- **PARTS OF THE EXERCISE**:
[A] Translate this sentence from the full text search post into German: "I was experimenting with the FTS feature on postgres 8.3.4 lately and encountered a weird performance issue when using a custom FTS configuration."
[B] Carry on writing the full text search post from its final line.

═══ GIVEN TEXT ═══

Re: full text search to_tsquery performance with ispell dictionary

From: Pavel Stehule <pavel(dot)stehule(at)gmail(dot)com>
To: Stanislav Raskin <raskin(at)livn(dot)de>
Cc: pgsql-general(at)postgresql(dot)org
Subject: Re: full text search to_tsquery performance with ispell dictionary
Date: 2011-05-11 13:45:55
Message-ID: BANLkTik9pr1B1zy+0kFqmSbFv3rVMYV=Kw@mail.gmail.com
Views: Raw Message | Whole Thread | Download mbox | Resend email
Thread:
Lists: pgsql-general

Hello

2011/5/11 Stanislav Raskin <raskin(at)livn(dot)de>:
> Hello everybody,
> I was experimenting with the FTS feature on postgres 8.3.4 lately and
> encountered a weird performance issue when using a custom FTS configuration.

═══ DATA RECORDS ═══

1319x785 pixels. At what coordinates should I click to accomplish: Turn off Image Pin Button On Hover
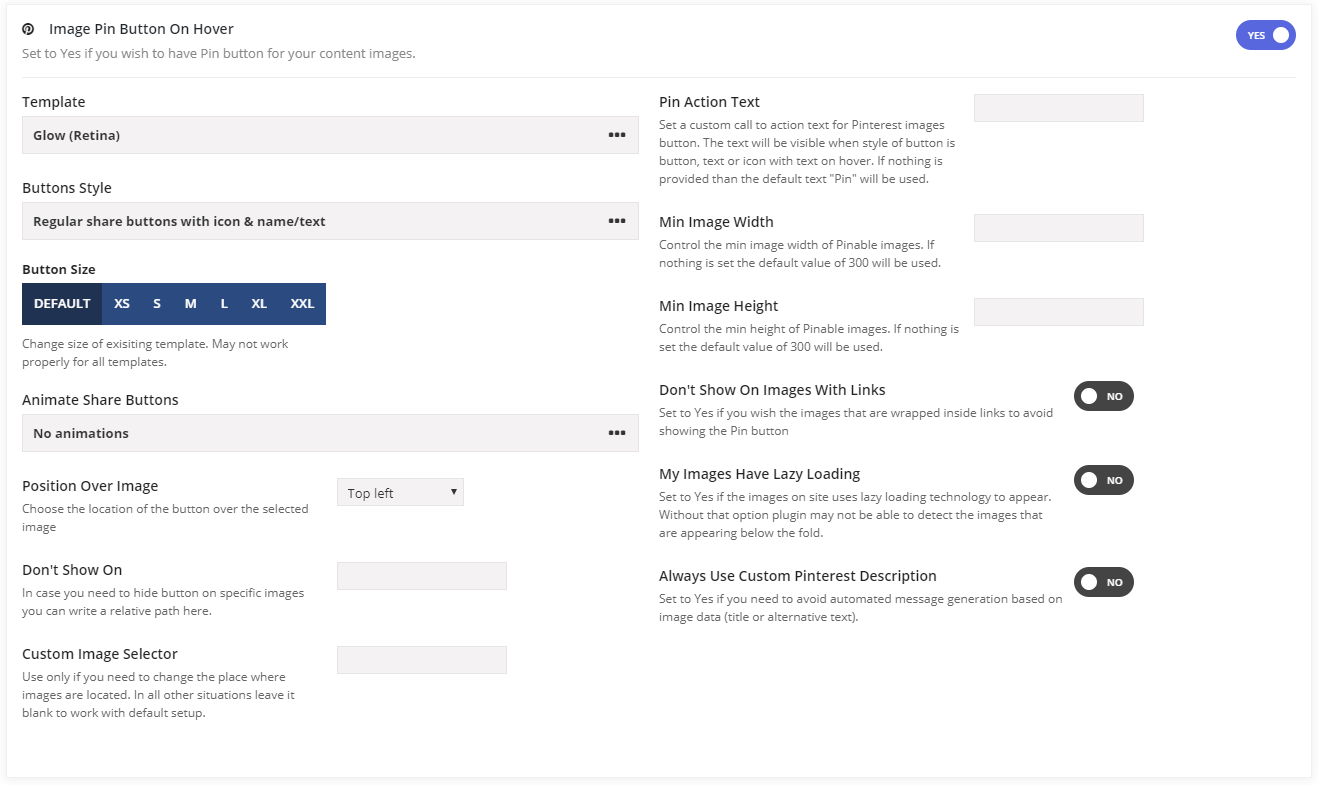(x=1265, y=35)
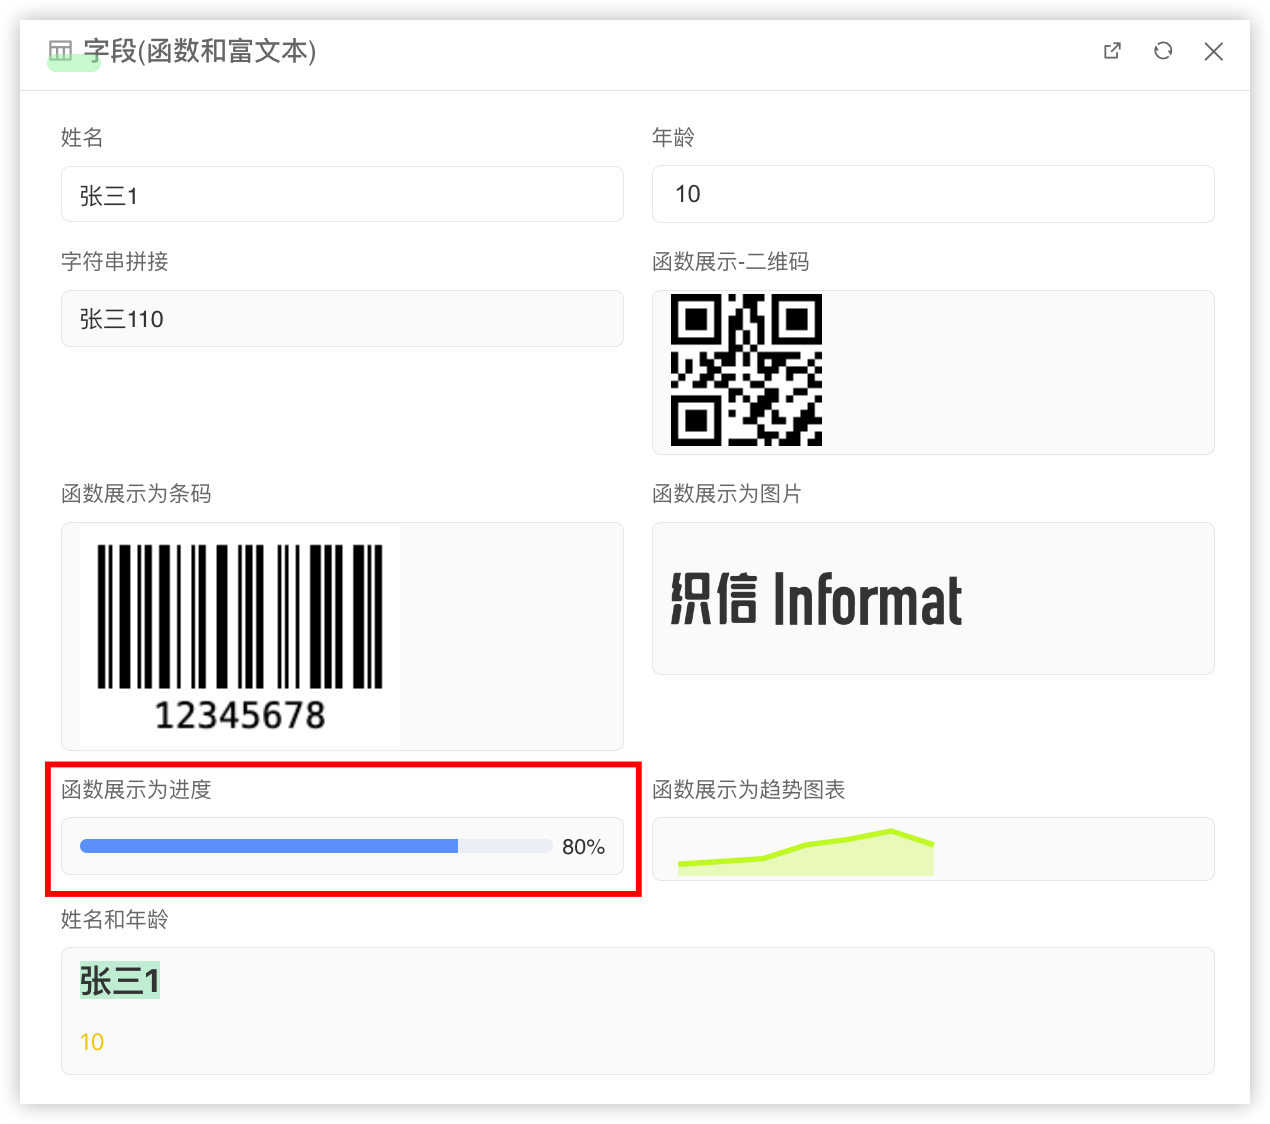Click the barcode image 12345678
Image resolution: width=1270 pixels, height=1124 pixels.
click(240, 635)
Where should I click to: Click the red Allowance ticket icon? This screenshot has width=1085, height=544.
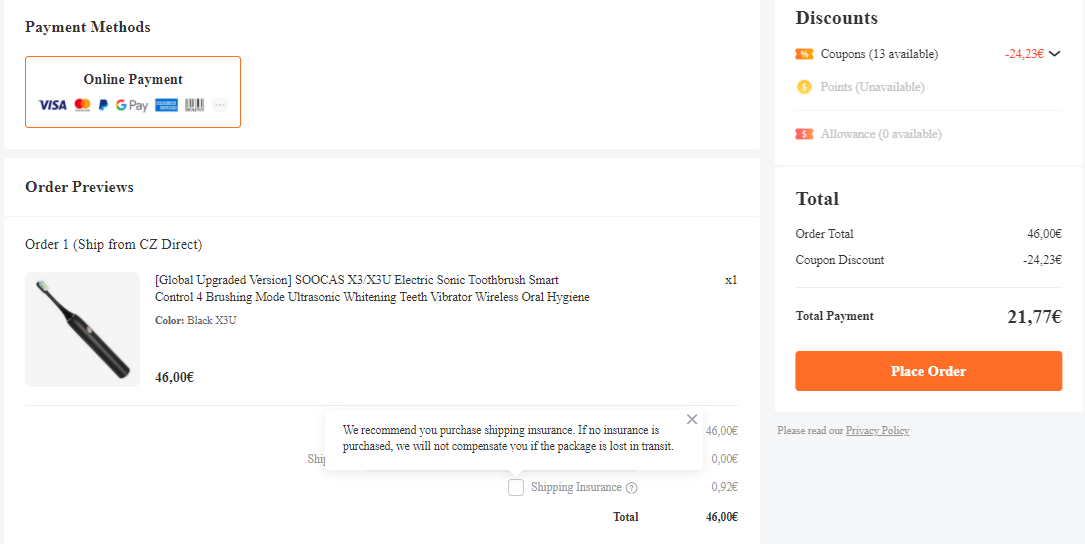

═══

- **RESPONSES**:
[A] Ich habe in letzter Zeit mit der FTS-Funktion von Postgres 8.3.4 experimentiert und bin bei der Verwendung einer benutzerdefinierten FTS-Konfiguration auf ein seltsames Performance-Problem gestoßen.

[B]
> I use this german ispell dictionary, re-encoded to utf8:
> http://www.sai.msu.su/~megera/postgres/gist/tsearch/V2/dicts/ispell/ispell-german-compound.tar.gz
> With the following configuration:
>
> CREATE TEXT SEARCH CONFIGURATION public.german_de (COPY =
> pg_catalog.german);
>
> CREATE TEXT SEARCH DICTIONARY german_de_ispell (
>
>     TEMPLATE = ispell,
>
>     DictFile = german_de_utf8,
>
>     AffFile = german_de_utf8,
>
>     StopWords = german_de_utf8
>
> );
>
> ALTER TEXT SEARCH CONFIGURATION german_de
>
>     ALTER MAPPING FOR asciiword, asciihword, hword_asciipart,
>
>                       word, hword, hword_part
>
>     WITH german_de_ispell, german_stem;
>
> So far so good. Indexing and creation of tsvectors works like a charm.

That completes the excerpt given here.